Photographers drew near, flashlamps firing. “Speech, speech!”

The former president pointedly ignored this, turning to the adoring children gathered at his knee. “I want to thank you for your war relief work. I wish adults did as much as you.” He patted little heads and started to take his leave, then changed his mind. “There is something I wish to impress on you children. That is to never be neutral between right and wrong. Never oppress anybody, or allow anybody to be oppressed. Always stand for what you believe is right, and never flinch in the face of any odds.”

Never be neutral between right and wrong. There it was. The quote that would make the papers. Words aimed straight at his rival and my critics. Miss Sloane said we needed the attention of important political men—well, we had it now. So much for Mitzi Miller’s biting society column. This was going to make the national news above the fold.

In the main foyer—after receiving rounds of adulation and bouquets of flowers—as Miss Sloane and I walked the marble halls between rows of elegant hanging lanterns, she asked, “You knew Roosevelt was coming, didn’t you?”

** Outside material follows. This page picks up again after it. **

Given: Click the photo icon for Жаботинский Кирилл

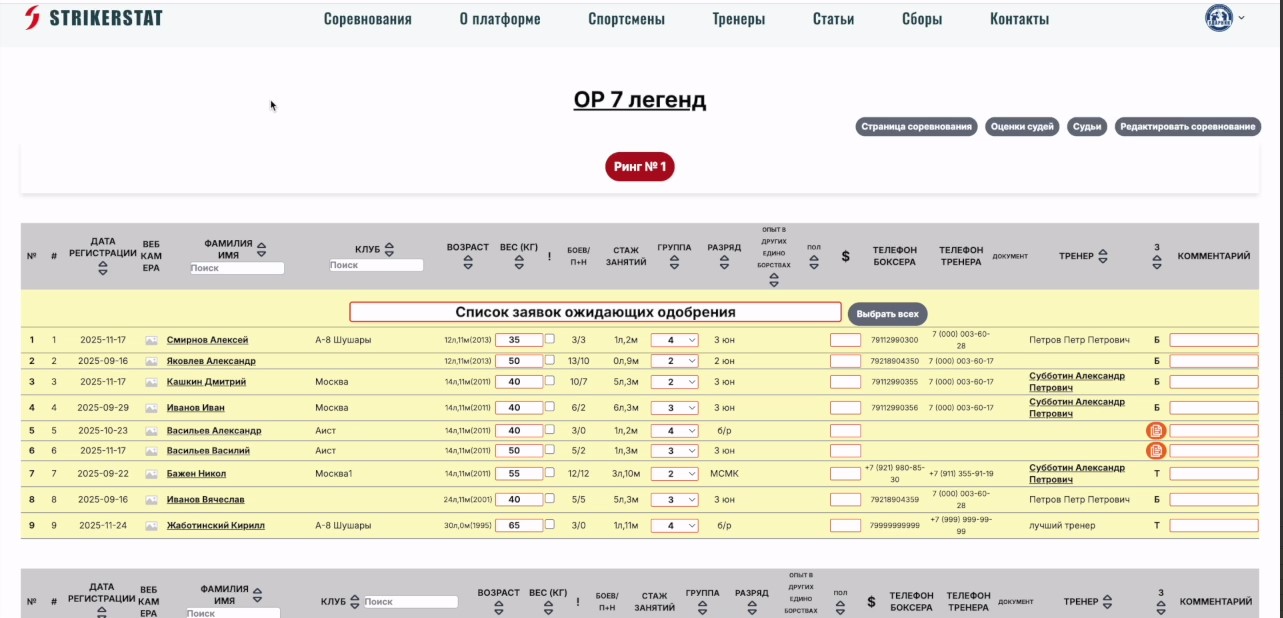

“I only hoped. It’s why I cast Roosevelt’s grandnephew as one of the militiamen. I guessed the former president would be champing at the bit to vent his political spleen, so I gave him a stage upon which to do it.”

“Why didn’t you tell me?”

“I didn’t want to disappoint you if I was wrong, and I wanted the pleasure of seeing your astonished expression if I was right.”

“Beatrice,” she said, “this is going to touch off a real discussion in this country about our neutrality policy . . . People underestimate you.”

I smiled. “Something we have in common.”

Just that moment, my sons came up the stairs, and Billy was beaming. “President Roosevelt shook my hand!”

“I saw that, darling,” I said, kissing the top of his head. “And I saw him whisper something to you too.”

Billy nodded. “He said: I hope you will grow up to be as great an American hero as your father and your cousin Victor.

Billy actually gulped.

It’d been hard enough for him to walk in Lafayette’s shoes. To think my son must also live up to the reputation of an absent father’s long-ago battlefield exploits . . . and his cousin in the trenches, well, how could a stuttering boy imagine he might measure up? I never wanted my boys to believe that heroism was only about fighting. I wanted them to know bravery could be found in working to make a difference, whether on a stage or by risking themselves over a mine-laden sea. I wanted them to look for courage not just in their father’s example, but also . . . in mine.

I had other reasons, of course—the Lafayette Fund, the Chapmans, Miss Sloane—but it was this that decided me.

Damn the torpedoes; I was going back to France.